EXERCISE — Scan the records below for lines with the word "cell", then state how many you find and nothing else.
(THE DATA begins)
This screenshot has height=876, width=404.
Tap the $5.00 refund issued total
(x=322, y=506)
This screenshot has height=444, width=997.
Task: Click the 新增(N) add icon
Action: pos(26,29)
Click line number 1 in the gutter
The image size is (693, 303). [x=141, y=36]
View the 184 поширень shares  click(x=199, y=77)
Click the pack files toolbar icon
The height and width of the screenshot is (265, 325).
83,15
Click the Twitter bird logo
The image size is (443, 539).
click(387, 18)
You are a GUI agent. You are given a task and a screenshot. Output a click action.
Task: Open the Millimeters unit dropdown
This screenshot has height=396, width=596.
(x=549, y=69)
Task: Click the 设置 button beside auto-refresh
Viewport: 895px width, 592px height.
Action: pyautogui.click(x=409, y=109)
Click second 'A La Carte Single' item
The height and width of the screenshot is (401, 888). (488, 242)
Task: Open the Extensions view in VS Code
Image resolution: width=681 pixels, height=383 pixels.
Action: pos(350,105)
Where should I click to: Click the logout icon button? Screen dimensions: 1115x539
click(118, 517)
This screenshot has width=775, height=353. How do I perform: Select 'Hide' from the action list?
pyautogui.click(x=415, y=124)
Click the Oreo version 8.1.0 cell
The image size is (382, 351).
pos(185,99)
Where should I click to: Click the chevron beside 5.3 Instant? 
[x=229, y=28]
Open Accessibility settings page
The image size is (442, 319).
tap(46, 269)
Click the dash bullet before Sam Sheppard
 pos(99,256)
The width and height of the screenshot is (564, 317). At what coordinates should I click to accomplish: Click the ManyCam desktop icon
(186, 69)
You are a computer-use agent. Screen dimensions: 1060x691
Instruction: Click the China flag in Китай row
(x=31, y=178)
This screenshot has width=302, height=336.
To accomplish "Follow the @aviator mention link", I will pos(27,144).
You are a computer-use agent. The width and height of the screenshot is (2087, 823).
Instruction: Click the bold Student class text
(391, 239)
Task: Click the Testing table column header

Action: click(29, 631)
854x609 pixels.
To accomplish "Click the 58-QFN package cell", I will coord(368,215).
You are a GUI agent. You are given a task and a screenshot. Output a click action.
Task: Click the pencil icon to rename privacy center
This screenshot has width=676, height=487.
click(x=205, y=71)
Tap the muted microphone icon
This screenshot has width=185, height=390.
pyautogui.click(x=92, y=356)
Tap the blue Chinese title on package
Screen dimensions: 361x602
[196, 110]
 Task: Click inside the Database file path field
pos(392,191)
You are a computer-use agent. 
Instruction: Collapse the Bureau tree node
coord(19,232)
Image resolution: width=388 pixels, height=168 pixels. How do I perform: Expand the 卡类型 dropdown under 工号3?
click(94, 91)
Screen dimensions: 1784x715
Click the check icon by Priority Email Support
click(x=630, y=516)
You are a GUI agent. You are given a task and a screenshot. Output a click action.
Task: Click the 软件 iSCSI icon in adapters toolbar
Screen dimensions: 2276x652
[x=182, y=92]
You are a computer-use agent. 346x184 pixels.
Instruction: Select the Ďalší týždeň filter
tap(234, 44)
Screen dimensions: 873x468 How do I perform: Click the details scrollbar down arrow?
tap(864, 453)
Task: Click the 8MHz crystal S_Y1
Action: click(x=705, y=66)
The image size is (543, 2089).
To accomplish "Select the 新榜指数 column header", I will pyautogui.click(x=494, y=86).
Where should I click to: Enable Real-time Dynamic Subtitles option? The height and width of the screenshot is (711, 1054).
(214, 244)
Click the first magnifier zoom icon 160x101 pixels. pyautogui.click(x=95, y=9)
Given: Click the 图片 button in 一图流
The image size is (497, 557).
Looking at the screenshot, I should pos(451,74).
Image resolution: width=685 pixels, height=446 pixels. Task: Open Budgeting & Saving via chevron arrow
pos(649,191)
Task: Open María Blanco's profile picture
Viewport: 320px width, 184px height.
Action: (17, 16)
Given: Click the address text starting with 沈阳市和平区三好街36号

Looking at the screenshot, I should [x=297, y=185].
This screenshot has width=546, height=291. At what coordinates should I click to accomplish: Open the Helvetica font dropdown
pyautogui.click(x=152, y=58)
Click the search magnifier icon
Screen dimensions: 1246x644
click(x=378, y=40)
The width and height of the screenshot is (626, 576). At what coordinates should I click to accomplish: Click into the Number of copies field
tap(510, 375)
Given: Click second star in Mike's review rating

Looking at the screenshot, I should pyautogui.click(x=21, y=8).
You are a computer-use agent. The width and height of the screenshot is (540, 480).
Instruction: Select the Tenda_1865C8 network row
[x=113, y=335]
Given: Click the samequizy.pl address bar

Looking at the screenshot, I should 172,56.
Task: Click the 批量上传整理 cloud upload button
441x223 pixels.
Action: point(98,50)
(THE DATA ends)
SOLUTION TO THIS EXERCISE — 2